作業一覧
(a) 原文抜粋によると、計画予定地はどのような土地ですか。
(b) 原文抜粋のうち、「供与限度額 金利 償還(据置)期間」を含む語句で始まり「確保に最大限の措置を講ずる。」で終わる部分を、「実施機関」を「事業実施主体」に置き換えて書き直してください。
(c) 原文抜粋で、イラクの電力セクターにおいて機能が低下しているとされる分野をすべて挙げてください。

原文抜粋
供与限度額 金利 償還(据置)期間 調達条件
295.70億円 0.65% 40(10)年 一般アンタイド

 (注)コンサルタント部分は金利0.01%を適用

(4)環境社会配慮、外部要因リスクなど留意すべき点

(イ)EIA(環境影響評価):本件計画は、火力発電所セクターのうち、大規模な事業に該当せず、本件計画による環境への望ましくない影響は重大でないと判断される。実施機関は、工事中の粉塵、騒音・振動、廃棄物処理、事業実施後の大気質、水質、廃棄物処理に付きモニタリングを実施する。

(ロ)土地収用及び住民移転:計画予定地は、既存の変電所近隣の国有地であり、住民移転を伴わない。

(ハ)外部要因リスク:対象地域の治安情勢は改善傾向にあるほか、事業実施に当たって安全確保に最大限の措置を講ずる。

2.資金協力案件の評価

(1)必要性

(イ)開発ニーズ
 イラクにおける電力セクターは、長年の経済制裁と戦争により、新規投資や維持管理の不足、略奪のために発電、送電、変電、配電全ての分野で機能が低下している。2007年現在の発電容量は、1990年代に9,000メガワットを超えていた発電容量は、イラク戦争後に4,000メガワット未満にまで低減している。かかる状況から、電力セクターの復旧は、国際社会による復興支援の大きな課題に位置付けられているが、今なお、夏の需要ピーク時には12時間を超える計画停電が余儀なくされる状態にある。アンバール県は、県内にリン酸肥料、アンモニア、セメント工場などを擁し、鉱工業が盛んな地域であるが、1日あたり16時間から18時間の計画停電が起こる等電力不足が顕著であり、同地域の顕著な電力不足は、民生面のみならず産業振興の観点からも深刻な課題となっている。新たな発電所の建設が急務となっている現状を踏まえると、本件計画のニーズは大きいと言える。

データ行
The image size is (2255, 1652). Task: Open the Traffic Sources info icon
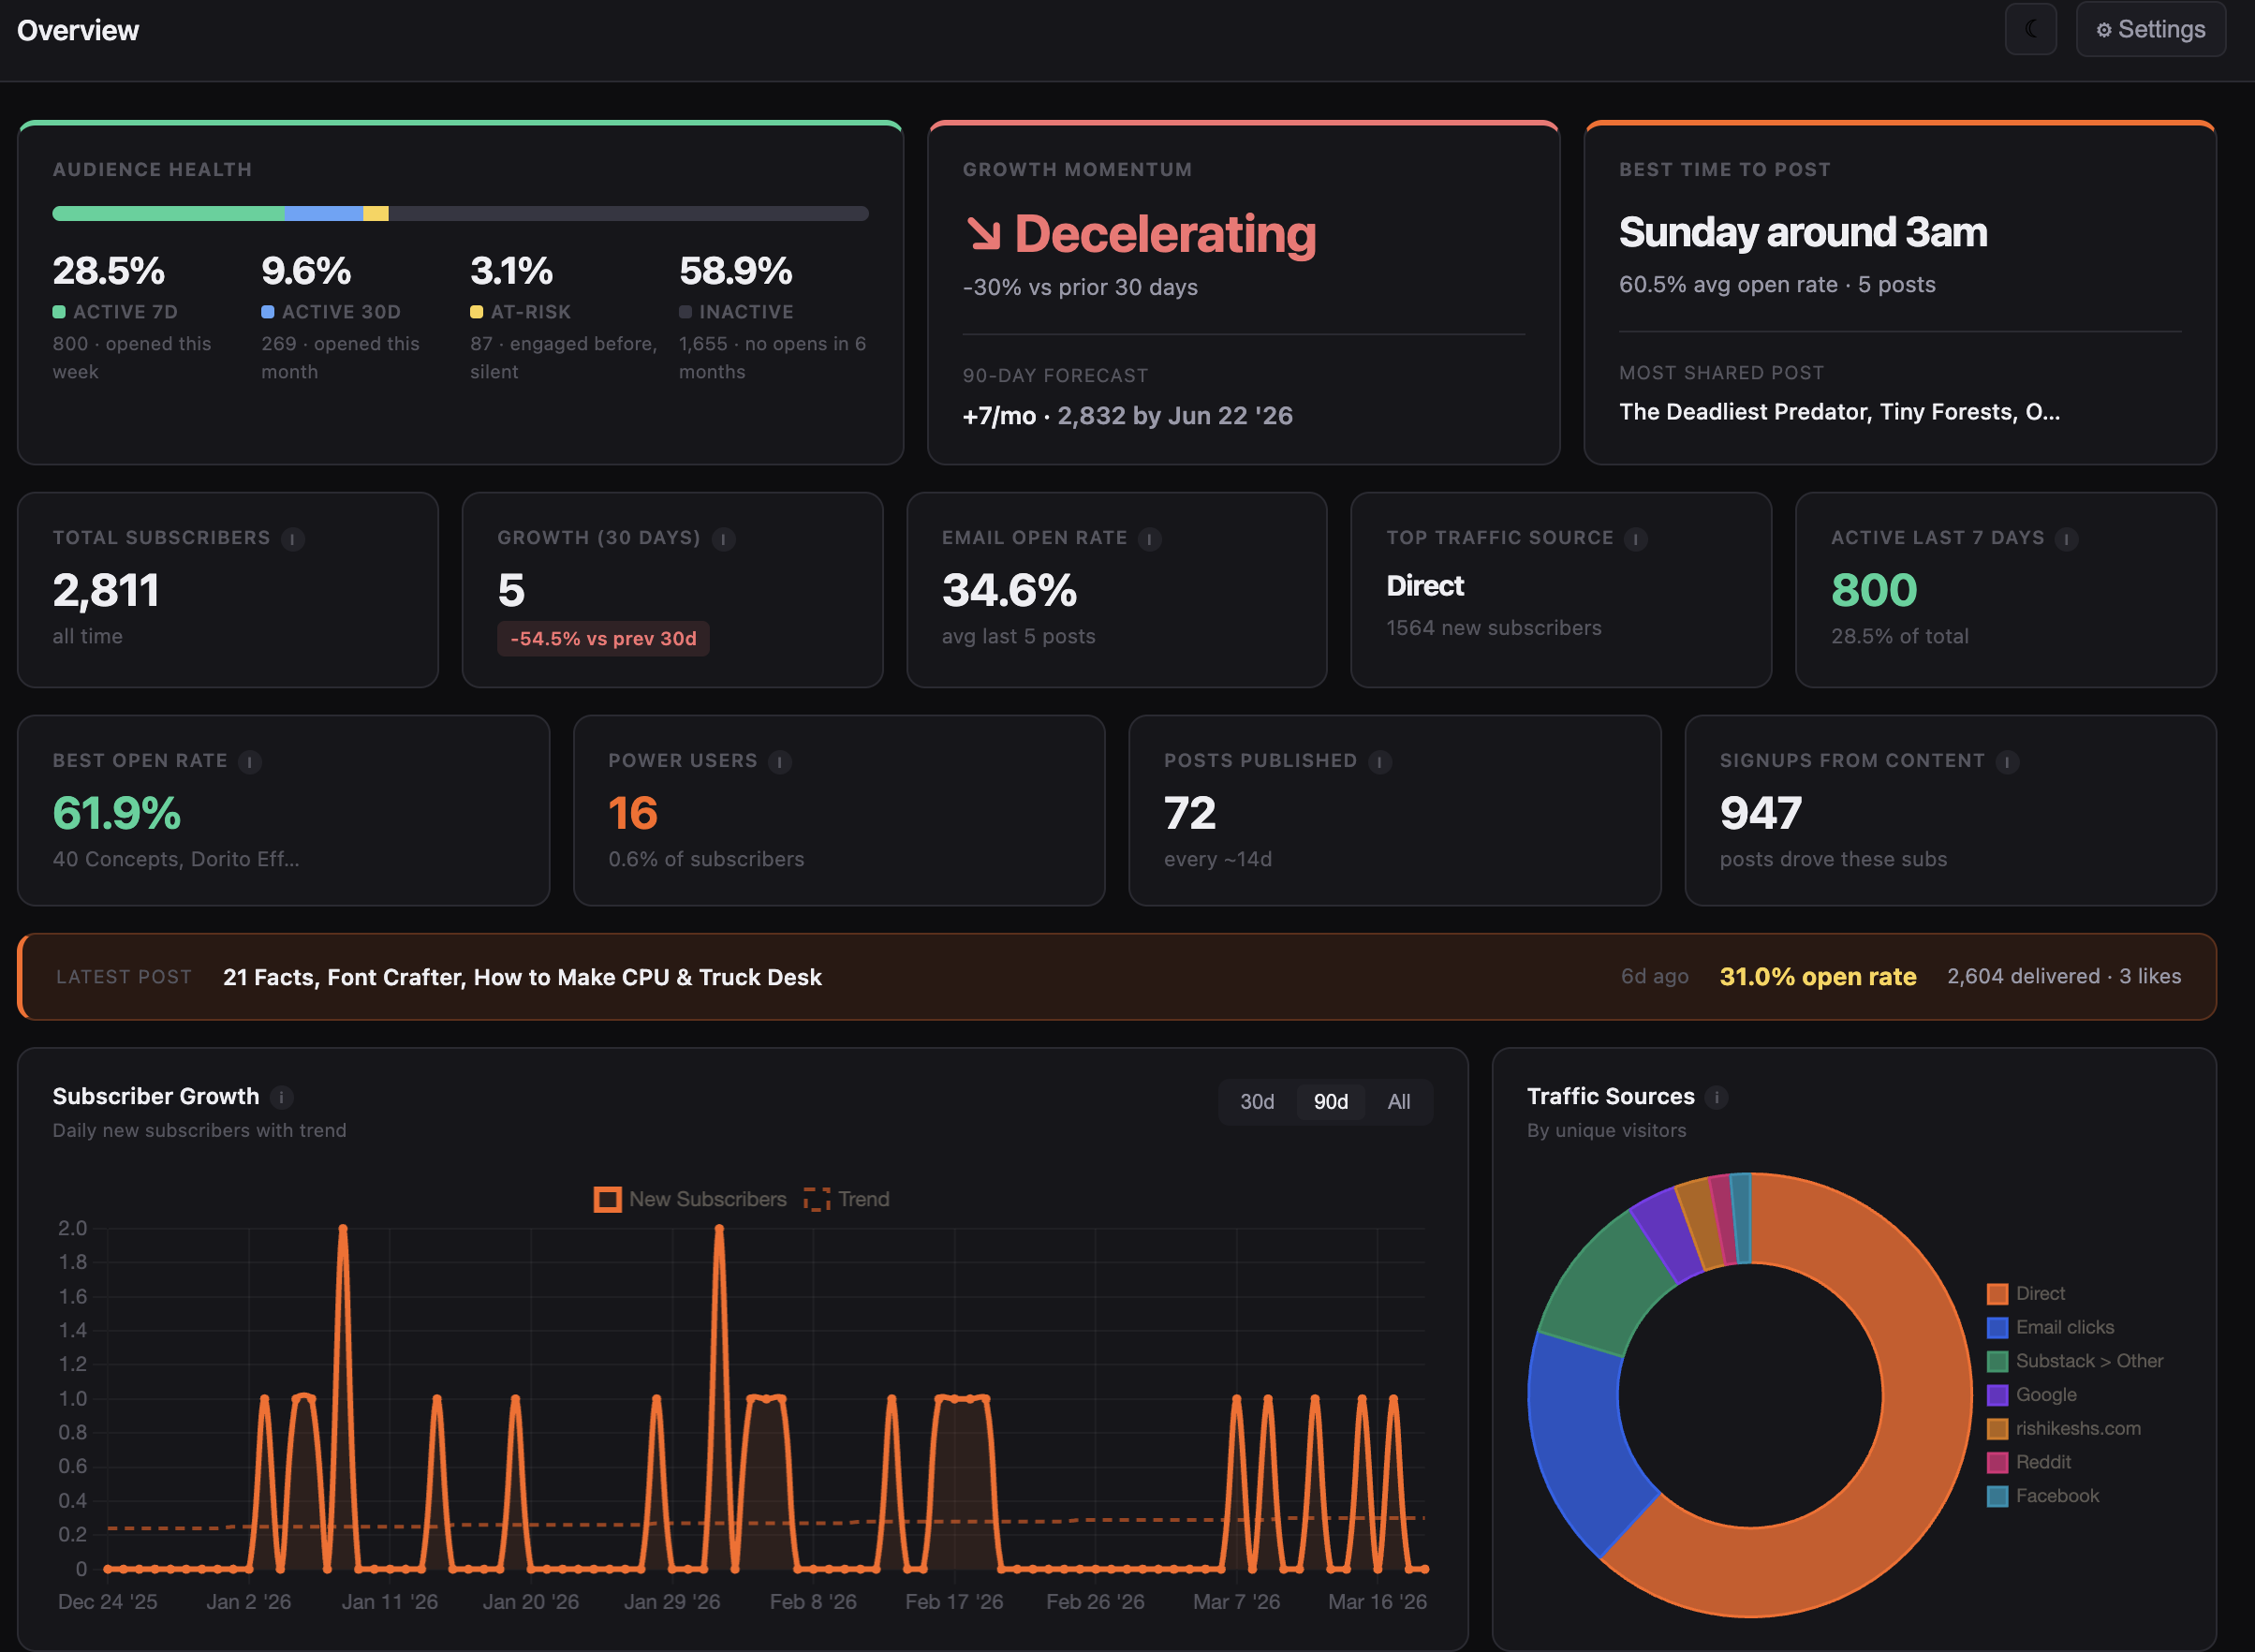click(1717, 1097)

回答
(a) 既存の変電所近隣の国有地です。

(b)
供与限度額 金利 償還(据置)期間 調達条件
295.70億円 0.65% 40(10)年 一般アンタイド

 (注)コンサルタント部分は金利0.01%を適用

(4)環境社会配慮、外部要因リスクなど留意すべき点

(イ)EIA(環境影響評価):本件計画は、火力発電所セクターのうち、大規模な事業に該当せず、本件計画による環境への望ましくない影響は重大でないと判断される。事業実施主体は、工事中の粉塵、騒音・振動、廃棄物処理、事業実施後の大気質、水質、廃棄物処理に付きモニタリングを実施する。

(ロ)土地収用及び住民移転:計画予定地は、既存の変電所近隣の国有地であり、住民移転を伴わない。

(ハ)外部要因リスク:対象地域の治安情勢は改善傾向にあるほか、事業実施に当たって安全確保に最大限の措置を講ずる。

(c) 発電、送電、変電、配電